Al Museum of the Moving Image di Astoria, nel Queens, la politica di New York ha scelto di mettersi fisicamente in discussione attraverso The Mayor Is Listening, un evento in cui Zohran Mamdani, sindaco della città, ha deciso di incontrare i cittadini uno alla volta per dodici ore consecutive. Tre minuti ciascuno, non come gesto simbolico isolato ma come esperimento strutturale, capace di interrogare il modo stesso in cui il potere si organizza, si espone e si relaziona alla collettività.
In questo formato il sindaco non parla a una folla, non governa la scena e non sintetizza dall’alto, ma si siede, ascolta e ripete il gesto fino allo sfinimento, costruendo attraverso la durata una nuova grammatica politica in cui l’autorità non deriva dalla distanza ma dalla presenza, e dove l’ascolto non è una promessa elettorale ma una pratica resa visibile, misurabile, esposta allo sguardo pubblico.

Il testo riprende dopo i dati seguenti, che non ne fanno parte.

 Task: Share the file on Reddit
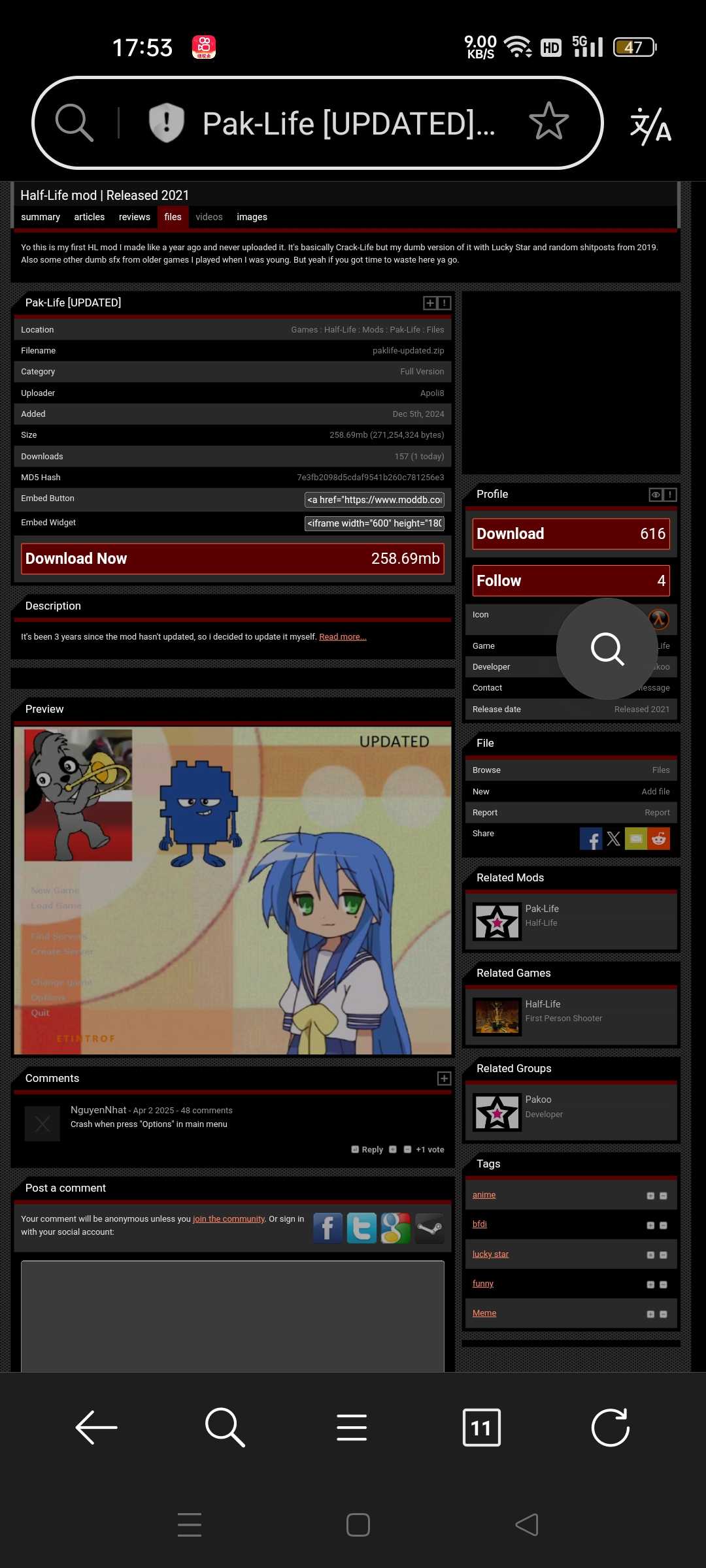(659, 839)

L’ispirazione dichiarata è Marina Abramović, in particolare The Artist Is Present, la performance in cui l’artista trasformava il museo in una struttura relazionale basata sul tempo condiviso e sulla frontalità dell’incontro, dimostrando che l’arte performativa non rappresenta semplicemente il mondo ma costruisce sistemi temporanei in cui le regole dell’interazione cambiano, e proprio per questo producono senso.
Mamdani compie un passaggio cruciale, perché non utilizza la performance come metafora estetica ma come modello operativo, trasferendo nel campo politico la logica della presenza reiterata e trasformando l’incontro uno-a-uno in un dispositivo istituzionale provvisorio in cui il cittadino non è pubblico ma parte attiva, e il sindaco non è narratore ma superficie di ricezione.

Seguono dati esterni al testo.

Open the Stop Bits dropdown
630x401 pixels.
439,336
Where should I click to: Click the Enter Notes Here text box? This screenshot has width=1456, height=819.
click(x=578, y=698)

Qui l’arte performativa mostra la sua capacità più radicale, quella di incidere sulle strutture e non solo sui linguaggi, perché la performance lavora sul tempo, sulla disposizione dei corpi, sulla gerarchia degli spazi, e applicare questi elementi alla politica significa intervenire direttamente sul modo in cui il potere viene esercitato, percepito e distribuito.
La scelta del museo non è un dettaglio, perché inserire l’atto politico in uno spazio culturale significa riconoscere che la democrazia è anche una forma di messa in scena, e che cambiare la scena può modificare le dinamiche, rendendo la fila, l’attesa e la durata parte integrante del contenuto politico, come avviene nelle pratiche performative più rigorose.
The Mayor Is Listening non sostituisce i processi amministrativi ma li mette in tensione, proponendo un prototipo che potrebbe essere replicato, adattato e persino istituzionalizzato, dimostrando che l’arte performativa non serve solo a criticare il potere ma può contribuire a riprogettarne le forme, introducendo nuove strutture di relazione basate sulla prossimità anziché sulla distanza.
Le critiche parlano di simbolismo e di rischio estetizzante, ma la storia della performance art insegna che ciò che nasce come gesto effimero può sedimentarsi e diventare struttura, perché la performance non dura ma lascia tracce, modifica le aspettative e ridefinisce ciò che consideriamo possibile.
Abramović ha sempre sostenuto che la performance non offre conforto ma trasformazione, e Mamdani sembra muoversi nello stesso territorio, accettando la fatica dell’ascolto reiterato e rendendo visibile la vulnerabilità dell’istituzione, in un gesto che non risolve tutto ma apre una possibilità.